__Task description__. Note the line containing "Image resolution: width=632"; from it through the last line below, give only those lines again, exactly, both ends included, skipping pictures.

__Entries provided__.
+ + +

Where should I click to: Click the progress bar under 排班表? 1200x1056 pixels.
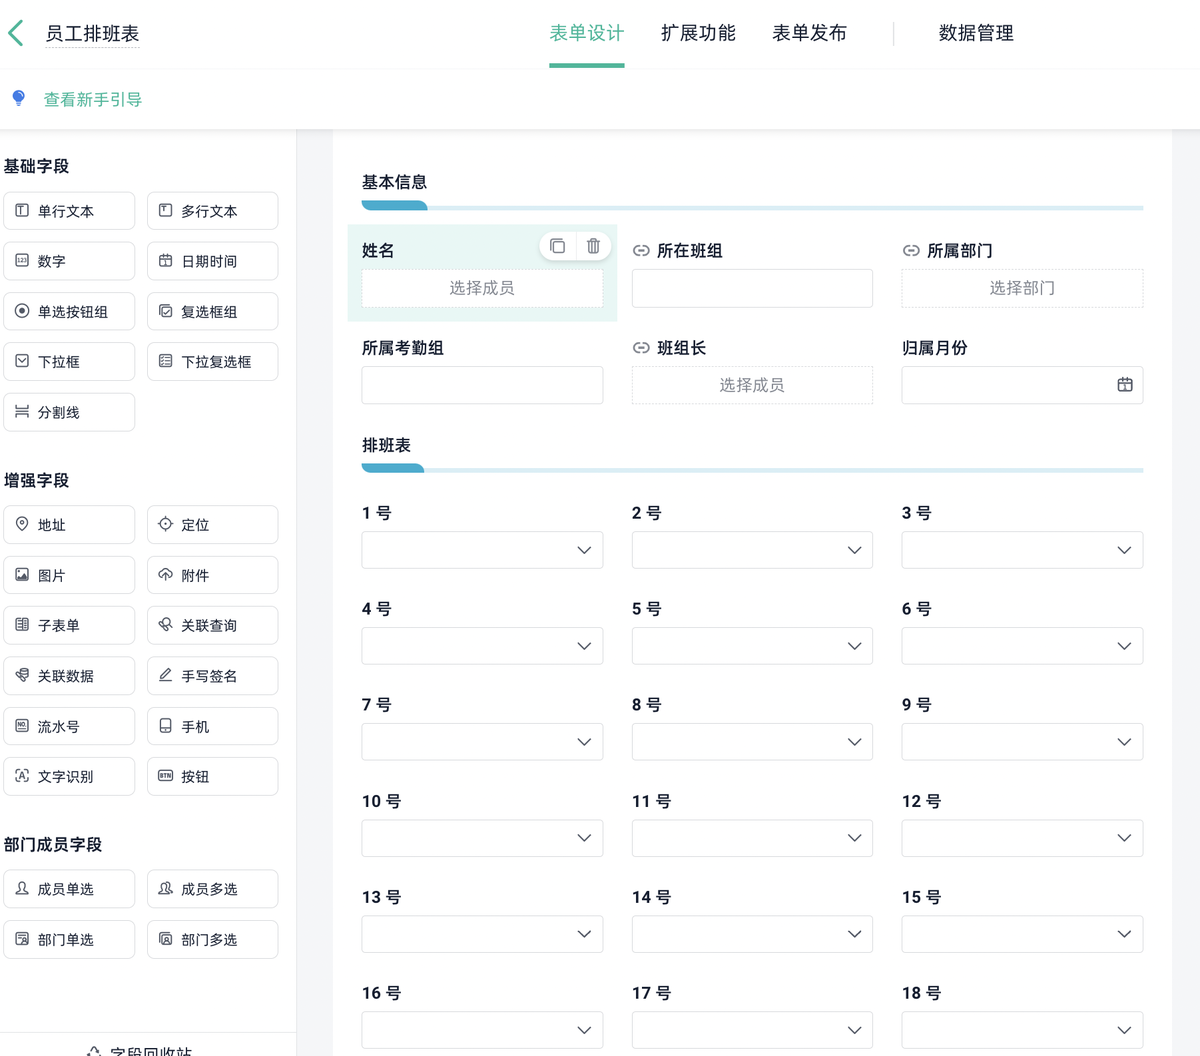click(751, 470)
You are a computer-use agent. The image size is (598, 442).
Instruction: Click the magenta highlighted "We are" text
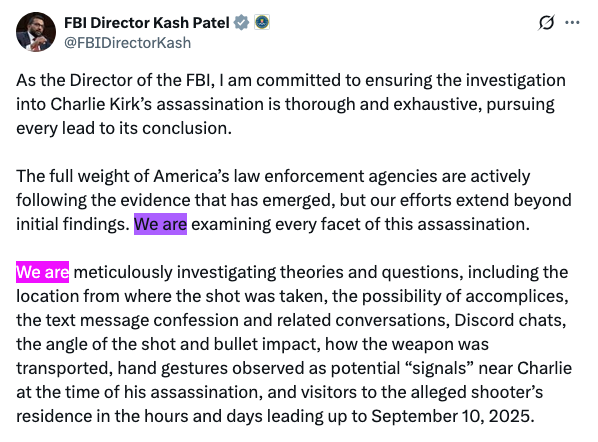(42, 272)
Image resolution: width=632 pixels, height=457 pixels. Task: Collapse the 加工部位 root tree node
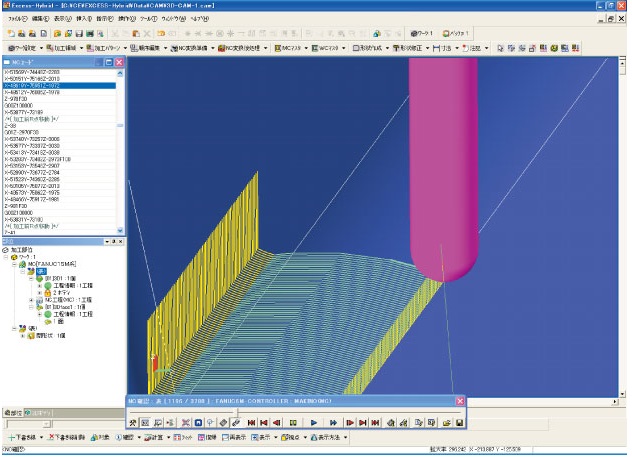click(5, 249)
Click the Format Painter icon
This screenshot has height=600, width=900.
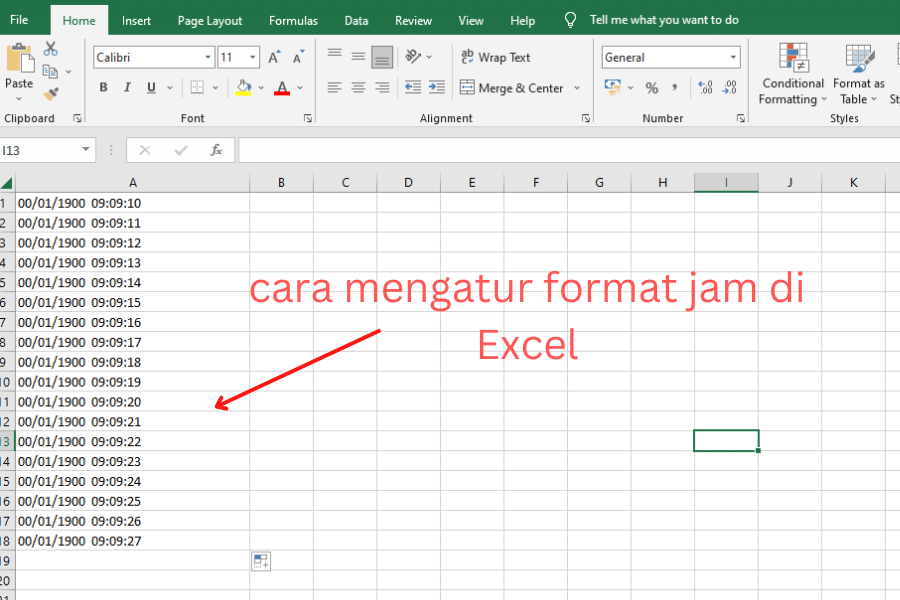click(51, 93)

+ + +

__Exercise answer__.
Image resolution: width=632 pixels, height=457 pixels. Task: Collapse the 加工部位 root tree node
click(5, 249)
Click the Format Painter icon
This screenshot has height=600, width=900.
click(51, 93)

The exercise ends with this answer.